Since all of my API projects is OpenAPI driven, and Runscope is an OpenAPI driven API service provider (as ALL should be), I can use this as the seed for setting up testing and monitoring. Not all of my API implementations will be using 100% of the microservices I’m defining, or 100% of the API paths available fo each of the microservices I’m defining. Each microservice has it’s core set of paths that deliver the service, but then I’m also bundling in database, server, DNS, logging and other microservice operational level APIs that not all my implementations will care about monitoring (sadly). So it is important for my clients and implementations to be easily select with APIs they care about monitoring, which OpenAPI will help do the heavy lifting. When it comes to exactly what API monitoring and testing means to them, I’ll rely on Runscope to do the heavy lifting.

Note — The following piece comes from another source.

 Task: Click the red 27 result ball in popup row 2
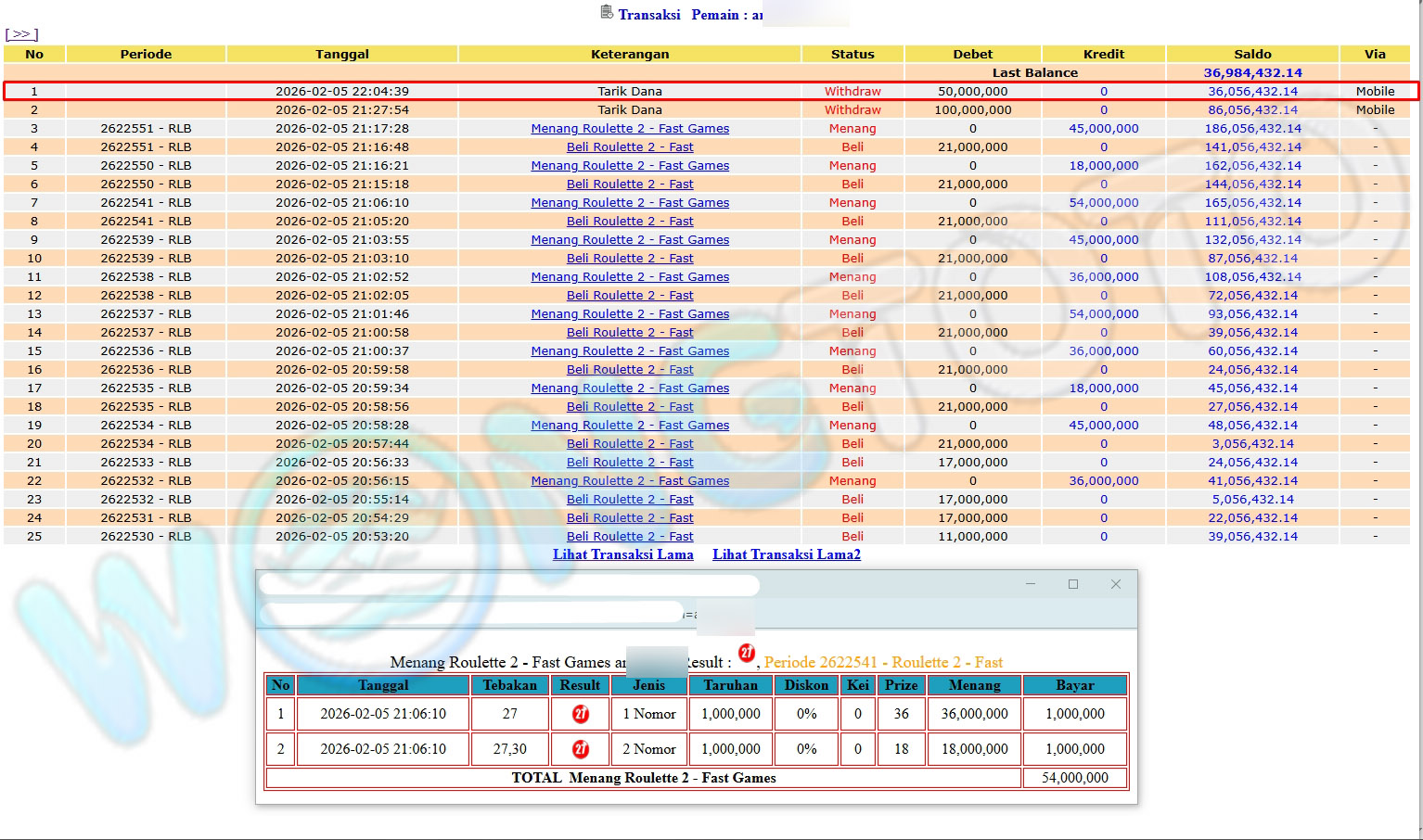(x=581, y=749)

If Runscope didn’t have the ability to import an OpenAPI to plant the seeds for API testing and monitoring I might have opted to just build out a basic solution myself. The manual process of setting up my API monitoring and testing for each client would quickly become more work than just building a solution–even if it was nowhere near as good as Runscope. However, we are increasingly living in an OpenAPI driven API lifecycle where service providers of all shapes and sizes allow for the importing and exporting of common API definition formats like OpenAPI. Helping API providers and architects like myself stick to what we do best, and not reinvent the wheel for each stop along the API lifecycle.
Disclosure: Runscope is an API Evangelist partner.